▸ Task item:
Copy word for word, please, the lines of the entries below running from the one containing "عارض الصور (104, 2143)" to the one containing "قانون الألفية الرقمية (29, 2549)", both ends included.

▸ Given records:
━━━━━━━━━━━━━━━━

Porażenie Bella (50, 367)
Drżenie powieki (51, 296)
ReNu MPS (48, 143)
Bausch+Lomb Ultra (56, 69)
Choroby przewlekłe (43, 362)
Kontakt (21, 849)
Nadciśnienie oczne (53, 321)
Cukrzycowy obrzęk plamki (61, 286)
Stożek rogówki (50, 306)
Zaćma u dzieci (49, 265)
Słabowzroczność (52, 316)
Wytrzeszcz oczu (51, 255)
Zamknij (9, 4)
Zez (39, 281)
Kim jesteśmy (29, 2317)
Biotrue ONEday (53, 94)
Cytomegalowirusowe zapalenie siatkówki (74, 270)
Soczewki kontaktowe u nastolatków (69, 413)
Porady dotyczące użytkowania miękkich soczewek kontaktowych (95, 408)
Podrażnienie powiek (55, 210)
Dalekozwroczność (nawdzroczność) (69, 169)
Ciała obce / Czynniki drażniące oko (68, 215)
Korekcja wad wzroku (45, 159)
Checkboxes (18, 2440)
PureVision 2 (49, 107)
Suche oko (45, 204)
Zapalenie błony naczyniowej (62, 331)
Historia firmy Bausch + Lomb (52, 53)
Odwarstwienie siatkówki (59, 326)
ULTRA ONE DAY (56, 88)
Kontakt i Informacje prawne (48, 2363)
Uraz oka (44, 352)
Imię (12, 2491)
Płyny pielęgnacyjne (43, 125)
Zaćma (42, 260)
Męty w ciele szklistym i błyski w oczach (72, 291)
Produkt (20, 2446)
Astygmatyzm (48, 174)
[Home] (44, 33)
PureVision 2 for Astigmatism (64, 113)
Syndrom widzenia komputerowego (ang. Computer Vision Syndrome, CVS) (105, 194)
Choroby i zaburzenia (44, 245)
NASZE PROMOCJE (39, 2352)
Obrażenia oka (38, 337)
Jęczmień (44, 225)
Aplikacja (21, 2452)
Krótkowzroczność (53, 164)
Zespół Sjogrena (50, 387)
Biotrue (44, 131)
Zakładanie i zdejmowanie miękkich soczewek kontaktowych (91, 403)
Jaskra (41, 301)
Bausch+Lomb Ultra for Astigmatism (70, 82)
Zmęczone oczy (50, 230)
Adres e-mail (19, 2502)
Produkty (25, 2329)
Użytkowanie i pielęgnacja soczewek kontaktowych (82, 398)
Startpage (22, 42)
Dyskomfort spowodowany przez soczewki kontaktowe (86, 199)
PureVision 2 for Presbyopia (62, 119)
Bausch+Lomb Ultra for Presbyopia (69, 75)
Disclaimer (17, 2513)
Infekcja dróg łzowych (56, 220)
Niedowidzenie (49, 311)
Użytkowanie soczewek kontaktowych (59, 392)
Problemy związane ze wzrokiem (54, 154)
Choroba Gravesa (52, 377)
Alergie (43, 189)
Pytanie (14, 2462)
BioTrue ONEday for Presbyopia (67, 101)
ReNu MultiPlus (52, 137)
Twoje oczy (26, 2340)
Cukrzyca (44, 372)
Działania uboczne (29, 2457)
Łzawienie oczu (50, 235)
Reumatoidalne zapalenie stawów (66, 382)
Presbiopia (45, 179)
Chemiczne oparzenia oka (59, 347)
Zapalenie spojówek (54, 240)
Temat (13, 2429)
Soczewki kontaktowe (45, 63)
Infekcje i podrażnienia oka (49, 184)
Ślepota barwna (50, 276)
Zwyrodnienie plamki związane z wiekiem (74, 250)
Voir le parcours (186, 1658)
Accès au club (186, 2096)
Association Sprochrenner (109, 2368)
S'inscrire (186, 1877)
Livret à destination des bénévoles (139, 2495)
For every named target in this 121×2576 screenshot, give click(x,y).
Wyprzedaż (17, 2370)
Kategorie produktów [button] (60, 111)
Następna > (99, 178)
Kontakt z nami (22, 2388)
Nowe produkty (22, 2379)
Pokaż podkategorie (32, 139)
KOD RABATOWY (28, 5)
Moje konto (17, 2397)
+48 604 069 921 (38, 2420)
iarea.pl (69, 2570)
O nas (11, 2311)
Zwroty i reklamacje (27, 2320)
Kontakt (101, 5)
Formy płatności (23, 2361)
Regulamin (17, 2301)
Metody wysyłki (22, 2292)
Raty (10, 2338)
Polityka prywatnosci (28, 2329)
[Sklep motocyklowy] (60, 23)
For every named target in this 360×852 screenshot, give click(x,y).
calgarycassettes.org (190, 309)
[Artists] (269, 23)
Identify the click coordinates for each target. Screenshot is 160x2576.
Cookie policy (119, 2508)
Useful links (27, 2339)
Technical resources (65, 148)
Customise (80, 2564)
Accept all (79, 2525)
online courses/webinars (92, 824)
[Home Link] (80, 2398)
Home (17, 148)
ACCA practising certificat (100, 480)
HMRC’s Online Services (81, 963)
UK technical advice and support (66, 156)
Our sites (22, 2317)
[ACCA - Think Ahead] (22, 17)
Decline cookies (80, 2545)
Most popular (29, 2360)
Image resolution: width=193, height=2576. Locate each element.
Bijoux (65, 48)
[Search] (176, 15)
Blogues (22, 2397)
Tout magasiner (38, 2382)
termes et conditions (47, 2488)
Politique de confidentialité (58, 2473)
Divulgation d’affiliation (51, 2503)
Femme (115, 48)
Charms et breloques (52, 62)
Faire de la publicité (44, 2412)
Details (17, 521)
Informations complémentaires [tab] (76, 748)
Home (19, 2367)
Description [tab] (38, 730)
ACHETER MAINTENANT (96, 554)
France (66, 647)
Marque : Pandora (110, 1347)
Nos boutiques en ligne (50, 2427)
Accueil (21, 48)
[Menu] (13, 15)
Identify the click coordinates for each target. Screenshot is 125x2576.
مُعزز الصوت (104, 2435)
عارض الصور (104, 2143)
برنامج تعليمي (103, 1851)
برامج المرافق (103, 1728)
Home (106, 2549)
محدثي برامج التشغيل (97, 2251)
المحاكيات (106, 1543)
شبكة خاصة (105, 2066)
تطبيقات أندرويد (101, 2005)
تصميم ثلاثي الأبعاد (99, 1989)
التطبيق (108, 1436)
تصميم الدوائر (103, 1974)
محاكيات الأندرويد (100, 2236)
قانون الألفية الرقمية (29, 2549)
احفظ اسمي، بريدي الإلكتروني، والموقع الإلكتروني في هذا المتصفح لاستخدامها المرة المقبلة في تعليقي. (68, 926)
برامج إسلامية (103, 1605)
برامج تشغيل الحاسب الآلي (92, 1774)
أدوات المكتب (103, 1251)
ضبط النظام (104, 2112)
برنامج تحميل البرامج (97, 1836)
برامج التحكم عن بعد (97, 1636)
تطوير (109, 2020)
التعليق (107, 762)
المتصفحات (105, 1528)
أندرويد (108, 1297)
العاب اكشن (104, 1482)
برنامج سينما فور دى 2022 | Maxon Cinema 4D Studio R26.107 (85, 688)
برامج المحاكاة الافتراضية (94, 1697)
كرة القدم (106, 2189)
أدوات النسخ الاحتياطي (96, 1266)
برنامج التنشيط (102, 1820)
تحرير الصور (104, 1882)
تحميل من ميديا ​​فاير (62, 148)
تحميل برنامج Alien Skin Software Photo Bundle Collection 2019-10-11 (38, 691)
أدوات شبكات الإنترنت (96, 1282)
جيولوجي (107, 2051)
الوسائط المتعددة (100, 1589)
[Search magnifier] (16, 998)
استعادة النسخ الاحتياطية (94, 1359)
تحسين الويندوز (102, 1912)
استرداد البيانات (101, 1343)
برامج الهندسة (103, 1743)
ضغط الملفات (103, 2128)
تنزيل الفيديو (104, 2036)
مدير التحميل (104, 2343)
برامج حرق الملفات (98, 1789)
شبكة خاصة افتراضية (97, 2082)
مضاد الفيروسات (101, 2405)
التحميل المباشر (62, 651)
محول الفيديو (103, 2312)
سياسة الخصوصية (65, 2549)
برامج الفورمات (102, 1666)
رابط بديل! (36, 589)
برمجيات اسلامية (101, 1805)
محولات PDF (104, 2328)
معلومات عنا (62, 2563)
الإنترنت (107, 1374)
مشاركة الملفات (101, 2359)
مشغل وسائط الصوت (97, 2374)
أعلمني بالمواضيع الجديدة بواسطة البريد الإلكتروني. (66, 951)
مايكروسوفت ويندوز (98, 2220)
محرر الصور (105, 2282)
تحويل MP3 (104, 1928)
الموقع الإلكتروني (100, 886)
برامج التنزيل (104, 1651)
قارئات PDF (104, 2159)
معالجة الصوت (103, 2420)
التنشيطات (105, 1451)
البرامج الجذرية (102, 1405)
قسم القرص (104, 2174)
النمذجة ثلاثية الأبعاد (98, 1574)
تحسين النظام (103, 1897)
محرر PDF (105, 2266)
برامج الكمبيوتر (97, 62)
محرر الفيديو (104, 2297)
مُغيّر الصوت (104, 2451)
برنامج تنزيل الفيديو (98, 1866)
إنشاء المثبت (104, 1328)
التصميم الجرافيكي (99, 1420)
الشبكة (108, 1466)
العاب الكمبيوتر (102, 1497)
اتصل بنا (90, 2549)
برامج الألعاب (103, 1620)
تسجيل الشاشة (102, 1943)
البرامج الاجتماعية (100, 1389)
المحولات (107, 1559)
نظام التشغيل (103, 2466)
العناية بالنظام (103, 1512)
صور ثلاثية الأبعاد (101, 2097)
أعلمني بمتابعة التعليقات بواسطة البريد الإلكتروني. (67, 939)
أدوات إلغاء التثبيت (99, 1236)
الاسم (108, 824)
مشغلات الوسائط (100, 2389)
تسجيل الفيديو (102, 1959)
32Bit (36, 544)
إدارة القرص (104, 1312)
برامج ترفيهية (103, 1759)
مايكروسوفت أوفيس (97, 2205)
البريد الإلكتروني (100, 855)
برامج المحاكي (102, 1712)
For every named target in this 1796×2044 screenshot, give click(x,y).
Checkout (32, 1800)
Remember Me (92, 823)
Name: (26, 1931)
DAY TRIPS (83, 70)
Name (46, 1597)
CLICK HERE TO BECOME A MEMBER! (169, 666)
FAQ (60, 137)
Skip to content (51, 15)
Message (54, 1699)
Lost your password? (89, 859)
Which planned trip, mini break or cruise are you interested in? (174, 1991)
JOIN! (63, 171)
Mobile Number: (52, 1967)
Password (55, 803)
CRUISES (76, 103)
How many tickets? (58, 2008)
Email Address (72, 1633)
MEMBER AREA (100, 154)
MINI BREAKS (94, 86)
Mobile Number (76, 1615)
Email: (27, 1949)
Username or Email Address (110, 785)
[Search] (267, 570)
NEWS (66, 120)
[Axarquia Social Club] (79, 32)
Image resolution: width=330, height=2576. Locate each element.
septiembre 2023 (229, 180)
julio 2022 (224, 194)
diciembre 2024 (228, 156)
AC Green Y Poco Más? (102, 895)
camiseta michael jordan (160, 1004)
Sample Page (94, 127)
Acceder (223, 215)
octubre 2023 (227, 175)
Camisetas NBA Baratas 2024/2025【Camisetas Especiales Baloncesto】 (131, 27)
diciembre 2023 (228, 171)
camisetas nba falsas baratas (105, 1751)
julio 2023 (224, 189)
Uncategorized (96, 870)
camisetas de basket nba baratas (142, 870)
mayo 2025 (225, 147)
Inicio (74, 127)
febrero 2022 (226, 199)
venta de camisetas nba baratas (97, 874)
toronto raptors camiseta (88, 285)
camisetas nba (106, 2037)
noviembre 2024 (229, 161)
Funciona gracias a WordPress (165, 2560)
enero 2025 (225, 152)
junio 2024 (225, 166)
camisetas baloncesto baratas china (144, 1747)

━━━━━━━━━━━━━━━━

▸ Exercise answer:
عارض الصور (104, 2143)
برنامج تعليمي (103, 1851)
برامج المرافق (103, 1728)
Home (106, 2549)
محدثي برامج التشغيل (97, 2251)
المحاكيات (106, 1543)
شبكة خاصة (105, 2066)
تطبيقات أندرويد (101, 2005)
تصميم ثلاثي الأبعاد (99, 1989)
التطبيق (108, 1436)
تصميم الدوائر (103, 1974)
محاكيات الأندرويد (100, 2236)
قانون الألفية الرقمية (29, 2549)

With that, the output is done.